Update the items from the line containing "Enviar (144, 1028)" through the line containing "Celular (34, 950)", inclusive, replacing "Mensaje" with "Comentario" and leaving everything else unchanged. Return only those lines.

═════ Record set ═════

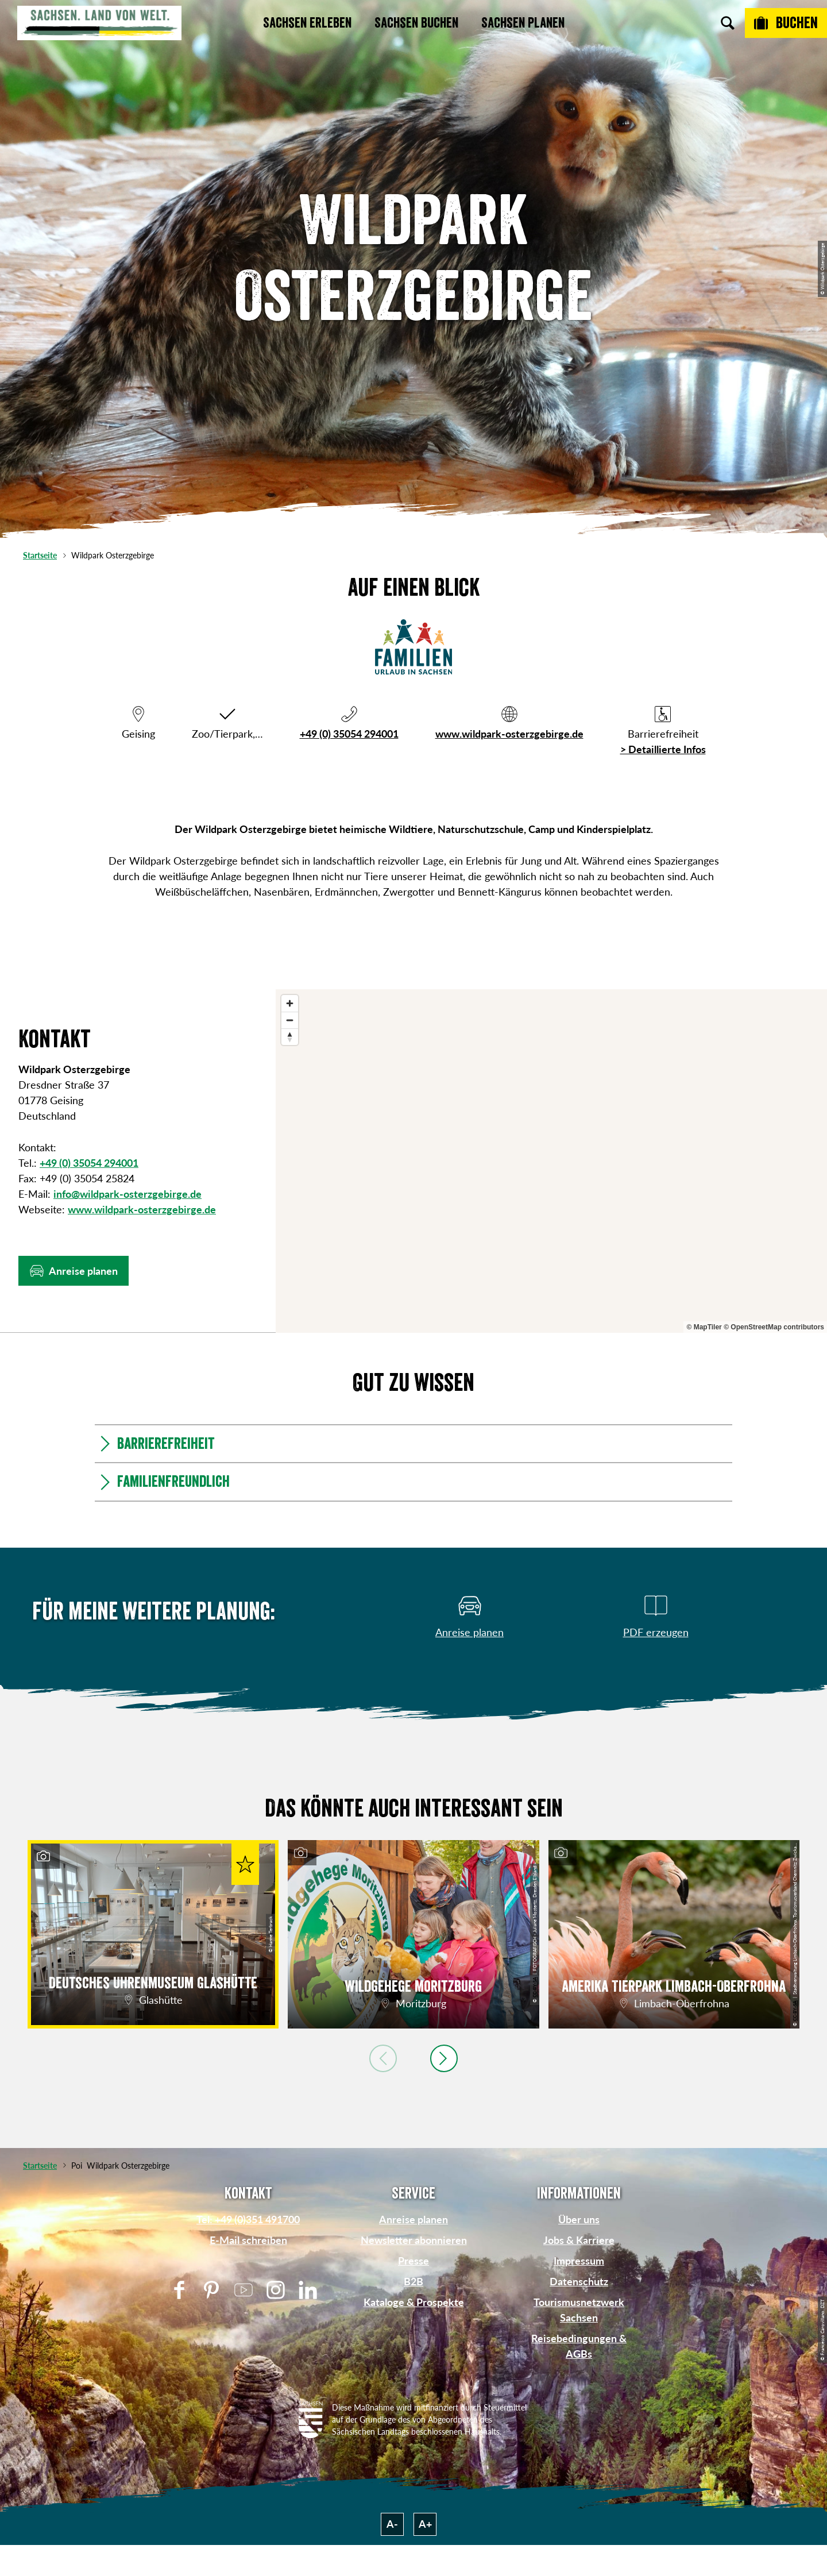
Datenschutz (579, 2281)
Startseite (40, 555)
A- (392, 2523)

═════
═════ Record set ═════

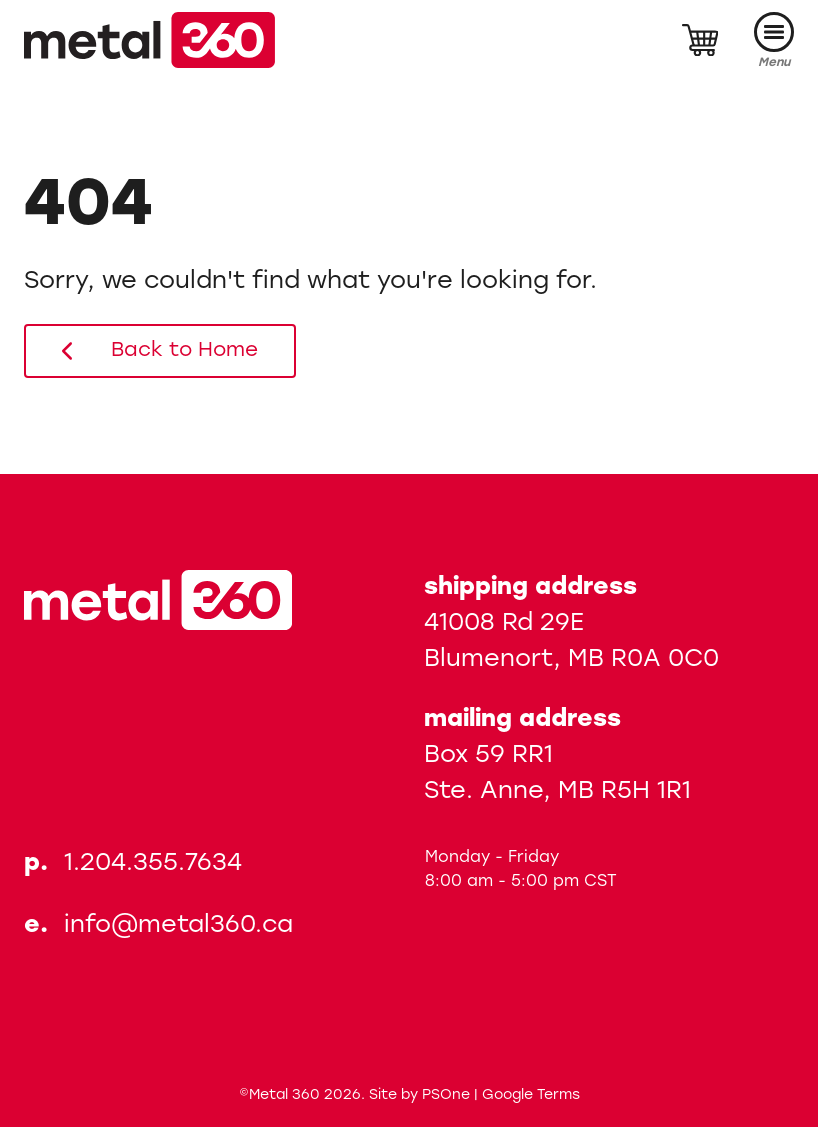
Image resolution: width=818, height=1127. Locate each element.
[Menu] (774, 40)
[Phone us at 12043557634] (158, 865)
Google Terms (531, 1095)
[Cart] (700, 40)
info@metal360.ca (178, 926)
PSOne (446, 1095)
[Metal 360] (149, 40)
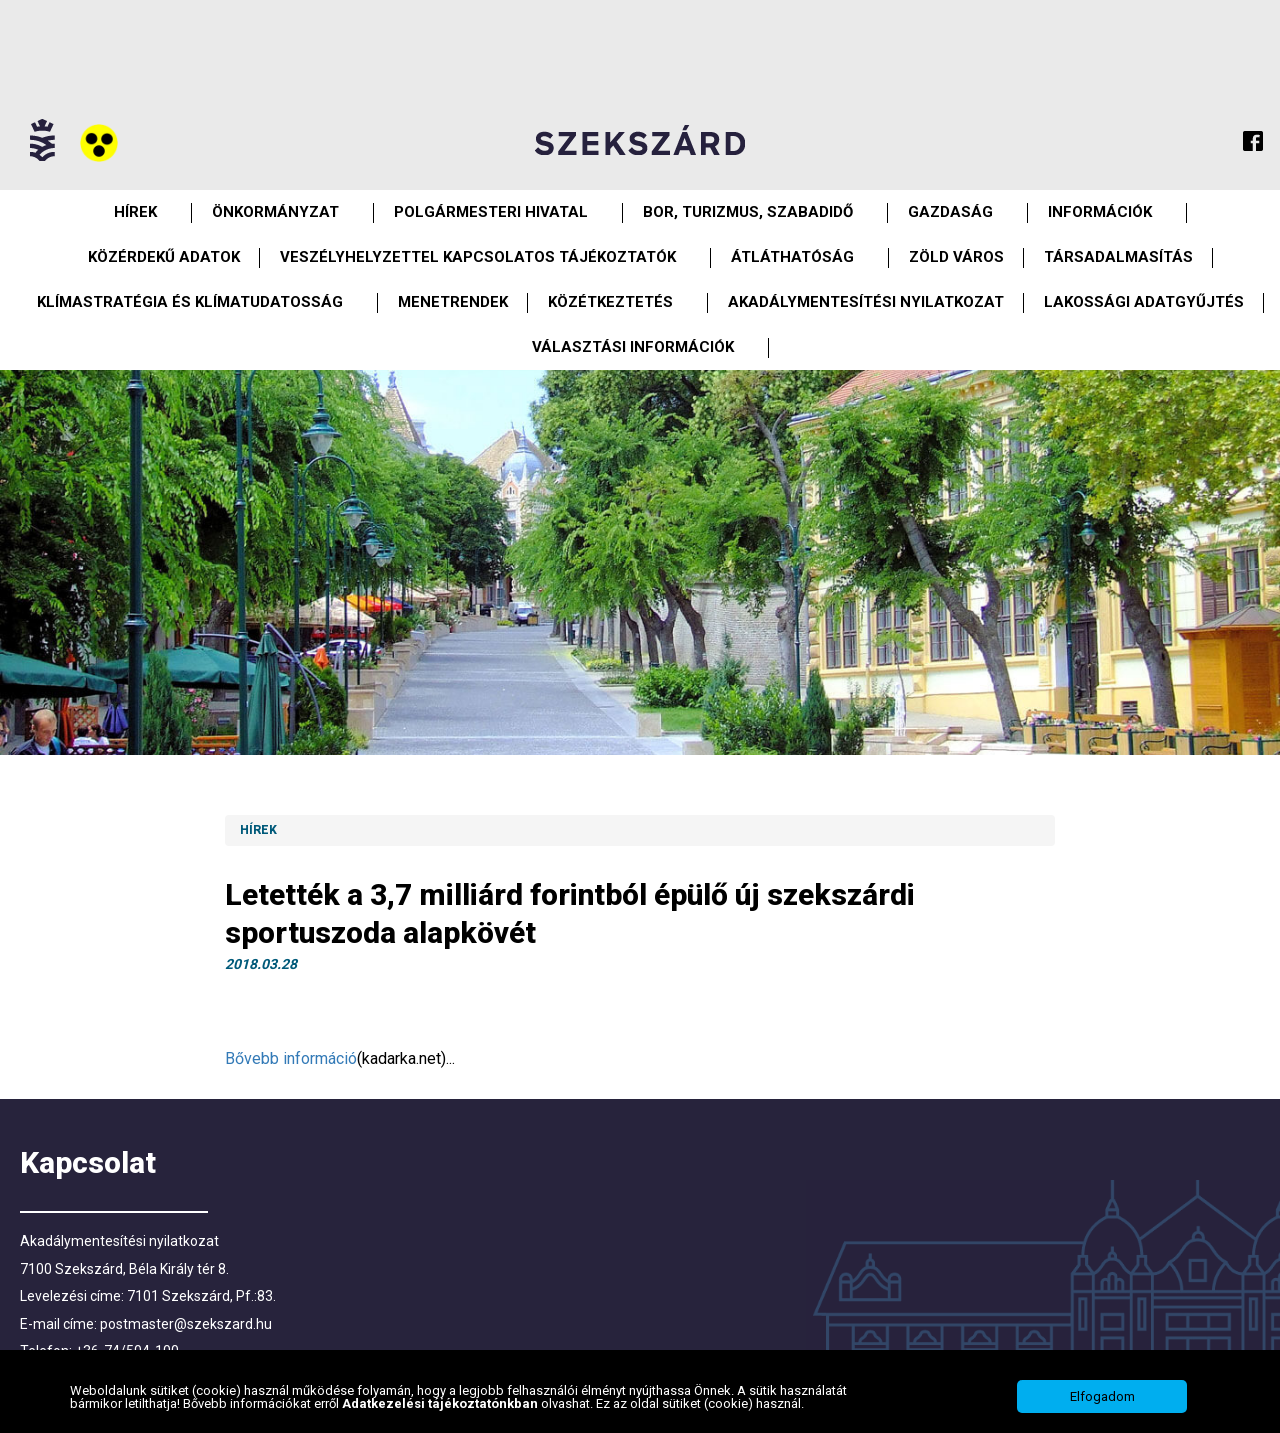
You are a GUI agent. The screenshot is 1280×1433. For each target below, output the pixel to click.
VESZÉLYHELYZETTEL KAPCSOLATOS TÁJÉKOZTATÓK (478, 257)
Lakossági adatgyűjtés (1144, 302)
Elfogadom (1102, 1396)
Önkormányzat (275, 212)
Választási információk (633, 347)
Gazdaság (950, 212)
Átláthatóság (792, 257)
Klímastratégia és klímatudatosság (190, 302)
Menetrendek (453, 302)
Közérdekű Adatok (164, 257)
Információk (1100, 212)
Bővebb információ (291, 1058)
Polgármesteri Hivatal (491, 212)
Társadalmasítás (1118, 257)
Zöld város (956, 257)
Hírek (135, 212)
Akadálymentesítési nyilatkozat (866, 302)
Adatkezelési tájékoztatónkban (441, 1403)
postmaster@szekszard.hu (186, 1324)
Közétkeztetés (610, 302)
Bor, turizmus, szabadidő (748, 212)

═════
═════ Record set ═════

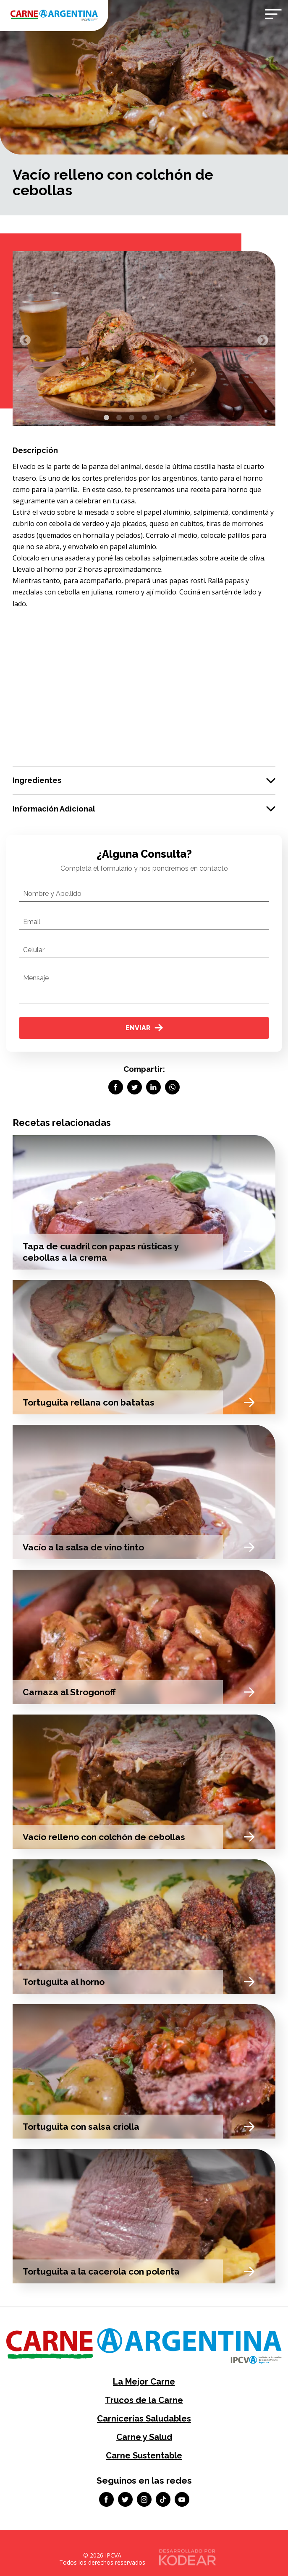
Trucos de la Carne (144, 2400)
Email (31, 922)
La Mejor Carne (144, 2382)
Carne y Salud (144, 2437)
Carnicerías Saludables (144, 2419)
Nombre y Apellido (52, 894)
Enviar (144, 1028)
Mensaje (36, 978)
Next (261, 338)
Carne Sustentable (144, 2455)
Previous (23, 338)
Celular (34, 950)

═════

_Full output_.
Enviar (144, 1028)
Comentario (36, 978)
Next (261, 338)
Carne Sustentable (144, 2455)
Previous (23, 338)
Celular (34, 950)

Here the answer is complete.